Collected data
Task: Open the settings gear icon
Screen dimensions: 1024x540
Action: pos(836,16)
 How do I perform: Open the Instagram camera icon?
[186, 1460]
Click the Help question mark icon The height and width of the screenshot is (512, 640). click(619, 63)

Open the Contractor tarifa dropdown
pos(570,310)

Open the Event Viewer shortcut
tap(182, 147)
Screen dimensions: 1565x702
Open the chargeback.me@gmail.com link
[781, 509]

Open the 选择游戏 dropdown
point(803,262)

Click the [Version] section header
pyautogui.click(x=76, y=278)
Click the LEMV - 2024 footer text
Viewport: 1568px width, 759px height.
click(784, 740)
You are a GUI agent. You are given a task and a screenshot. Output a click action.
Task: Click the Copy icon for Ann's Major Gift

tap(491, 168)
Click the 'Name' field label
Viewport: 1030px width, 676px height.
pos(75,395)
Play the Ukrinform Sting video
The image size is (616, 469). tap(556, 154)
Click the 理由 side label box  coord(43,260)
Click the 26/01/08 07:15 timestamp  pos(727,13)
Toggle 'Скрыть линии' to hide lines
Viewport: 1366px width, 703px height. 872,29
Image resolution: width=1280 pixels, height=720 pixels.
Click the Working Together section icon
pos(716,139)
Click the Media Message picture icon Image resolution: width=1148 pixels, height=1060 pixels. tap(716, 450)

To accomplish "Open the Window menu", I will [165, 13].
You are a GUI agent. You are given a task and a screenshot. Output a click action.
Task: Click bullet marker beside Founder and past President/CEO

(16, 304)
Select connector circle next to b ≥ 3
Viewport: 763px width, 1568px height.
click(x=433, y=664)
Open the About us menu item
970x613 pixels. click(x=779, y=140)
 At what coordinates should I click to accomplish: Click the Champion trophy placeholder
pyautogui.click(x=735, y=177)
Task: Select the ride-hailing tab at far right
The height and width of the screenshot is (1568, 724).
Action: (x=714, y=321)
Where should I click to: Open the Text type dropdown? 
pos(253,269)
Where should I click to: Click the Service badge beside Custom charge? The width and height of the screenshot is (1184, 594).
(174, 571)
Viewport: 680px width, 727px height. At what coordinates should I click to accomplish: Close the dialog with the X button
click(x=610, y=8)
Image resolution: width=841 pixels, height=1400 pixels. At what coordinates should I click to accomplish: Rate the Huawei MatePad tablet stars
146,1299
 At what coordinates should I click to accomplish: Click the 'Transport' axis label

» **DIRECTIONS**: Word for word, copy the line containing "Champion trophy placeholder" and each line after it to the end of the records, and nothing besides.

» **REPLY TO THE EXERCISE**:
 At what coordinates should I click to accomplish: Click the Champion trophy placeholder
pyautogui.click(x=735, y=177)
Task: Select the ride-hailing tab at far right
The height and width of the screenshot is (1568, 724).
Action: (x=714, y=321)
Where should I click to: Open the Text type dropdown? 
pos(253,269)
Where should I click to: Click the Service badge beside Custom charge? The width and height of the screenshot is (1184, 594).
(174, 571)
Viewport: 680px width, 727px height. At what coordinates should I click to accomplish: Close the dialog with the X button
click(x=610, y=8)
Image resolution: width=841 pixels, height=1400 pixels. At what coordinates should I click to accomplish: Rate the Huawei MatePad tablet stars
146,1299
 At what coordinates should I click to accomplish: Click the 'Transport' axis label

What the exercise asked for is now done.